Ja zur Neuordnung der ausserparlamentarischen Kommissionen des Bundes

20.02.2007 - Solothurn - Der Regierungsrat stimmt in seiner Vernehmlassungsantwort an die Bundeskanzlei den Änderungsvorschlägen der geplanten Neuordnung der ausserparlamentarischen Kommissionen zu. Die heute vor allem auf Verordnungsstufe umschriebenen ausserparlamentarischen Kommissionen sollen neu im Regierungs- und Verwaltungsorganisationsgesetz geregelt werden.

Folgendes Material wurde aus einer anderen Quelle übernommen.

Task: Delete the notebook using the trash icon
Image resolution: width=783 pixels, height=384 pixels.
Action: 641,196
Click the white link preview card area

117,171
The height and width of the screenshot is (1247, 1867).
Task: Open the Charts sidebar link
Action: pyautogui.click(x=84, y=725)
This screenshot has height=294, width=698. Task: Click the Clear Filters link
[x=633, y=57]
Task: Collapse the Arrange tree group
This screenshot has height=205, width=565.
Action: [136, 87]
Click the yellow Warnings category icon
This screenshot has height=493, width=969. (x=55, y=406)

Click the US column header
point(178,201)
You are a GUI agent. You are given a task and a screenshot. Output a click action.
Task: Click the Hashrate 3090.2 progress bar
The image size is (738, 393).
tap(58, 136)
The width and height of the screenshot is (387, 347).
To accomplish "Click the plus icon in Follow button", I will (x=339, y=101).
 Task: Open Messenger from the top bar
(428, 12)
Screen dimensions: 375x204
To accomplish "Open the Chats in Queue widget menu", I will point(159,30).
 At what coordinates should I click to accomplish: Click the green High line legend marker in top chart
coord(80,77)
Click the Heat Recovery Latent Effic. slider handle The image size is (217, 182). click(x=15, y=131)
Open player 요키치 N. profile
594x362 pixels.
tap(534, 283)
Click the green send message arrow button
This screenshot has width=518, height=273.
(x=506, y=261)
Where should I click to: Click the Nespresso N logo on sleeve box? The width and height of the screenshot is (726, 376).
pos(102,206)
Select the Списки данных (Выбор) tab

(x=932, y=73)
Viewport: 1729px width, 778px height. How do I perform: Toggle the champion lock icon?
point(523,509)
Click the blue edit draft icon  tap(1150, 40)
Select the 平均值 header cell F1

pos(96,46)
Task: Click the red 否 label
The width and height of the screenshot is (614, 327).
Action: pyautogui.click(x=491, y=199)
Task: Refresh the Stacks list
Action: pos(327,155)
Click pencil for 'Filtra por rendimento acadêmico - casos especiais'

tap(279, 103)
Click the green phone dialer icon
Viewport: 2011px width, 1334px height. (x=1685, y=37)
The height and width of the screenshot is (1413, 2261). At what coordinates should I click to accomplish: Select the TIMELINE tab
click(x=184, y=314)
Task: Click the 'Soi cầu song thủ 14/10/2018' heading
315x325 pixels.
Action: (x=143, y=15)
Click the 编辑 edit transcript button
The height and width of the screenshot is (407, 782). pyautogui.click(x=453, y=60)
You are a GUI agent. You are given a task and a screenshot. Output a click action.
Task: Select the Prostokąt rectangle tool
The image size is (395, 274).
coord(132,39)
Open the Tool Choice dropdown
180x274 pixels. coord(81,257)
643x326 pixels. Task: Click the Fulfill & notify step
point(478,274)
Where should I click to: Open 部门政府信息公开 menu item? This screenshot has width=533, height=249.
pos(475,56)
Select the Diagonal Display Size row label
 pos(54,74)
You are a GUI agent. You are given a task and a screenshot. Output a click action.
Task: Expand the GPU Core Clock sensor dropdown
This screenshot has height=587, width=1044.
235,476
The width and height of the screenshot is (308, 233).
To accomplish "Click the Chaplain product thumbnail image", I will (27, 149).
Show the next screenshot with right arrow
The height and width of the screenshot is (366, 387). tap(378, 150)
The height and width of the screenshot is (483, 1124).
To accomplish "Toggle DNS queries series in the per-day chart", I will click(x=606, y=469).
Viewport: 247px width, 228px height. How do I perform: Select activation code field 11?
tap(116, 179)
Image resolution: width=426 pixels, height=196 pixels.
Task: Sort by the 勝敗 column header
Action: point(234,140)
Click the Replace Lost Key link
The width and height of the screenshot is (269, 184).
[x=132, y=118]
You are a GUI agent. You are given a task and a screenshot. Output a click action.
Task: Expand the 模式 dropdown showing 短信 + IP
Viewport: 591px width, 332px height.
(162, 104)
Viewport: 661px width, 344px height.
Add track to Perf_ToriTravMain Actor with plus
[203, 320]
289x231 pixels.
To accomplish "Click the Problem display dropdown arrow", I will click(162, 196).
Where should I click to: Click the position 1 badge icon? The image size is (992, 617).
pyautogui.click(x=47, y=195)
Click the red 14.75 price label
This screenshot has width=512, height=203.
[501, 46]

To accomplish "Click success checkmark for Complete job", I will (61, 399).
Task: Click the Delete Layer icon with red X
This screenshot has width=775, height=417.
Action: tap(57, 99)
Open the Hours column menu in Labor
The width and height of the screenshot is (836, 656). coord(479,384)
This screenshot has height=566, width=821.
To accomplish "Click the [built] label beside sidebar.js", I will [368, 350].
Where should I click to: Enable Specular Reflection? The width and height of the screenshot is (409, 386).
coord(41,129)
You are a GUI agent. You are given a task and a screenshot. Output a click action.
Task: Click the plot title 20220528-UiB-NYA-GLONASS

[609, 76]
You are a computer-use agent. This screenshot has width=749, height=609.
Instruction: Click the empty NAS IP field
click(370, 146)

Mit der Änderung wird ein substanzielleres und effizienteres Kommissionenwesen angestrebt. Der Bundesrat will in Zukunft die ausserparlamentarischen Kommissionen rasch an veränderte Verhältnisse anpassen, indem er sie aufhebt, zusammenlegt oder ihre Aufgaben neu umschreibt.

Auch sollen Kommissionen nur eingesetzt werden, wenn ihre Aufgabe, die Beratung von Bundesrat und Bundesverwaltung, anderweitig nicht besser erledigt werden kann. Zudem sind die Kommissionen regelmässig auf ihre Notwendigkeit, ihre Aufgaben und Zusammensetzung hin zu überprüfen, und die Kommissionsmitglieder sind gehalten, ihre Interessenbindungen im Zeitpunkt der Wahl offenzulegen.

Mit der Überführung der bisher auf Verordnungsstufe geregelten Bestimmungen ins Regierungs- und Verwaltungsorganisationsgesetz wird dem Verfassungsauftrag nachgekommen, dass wichtige organisatorische Regelungen ins Gesetz gehören.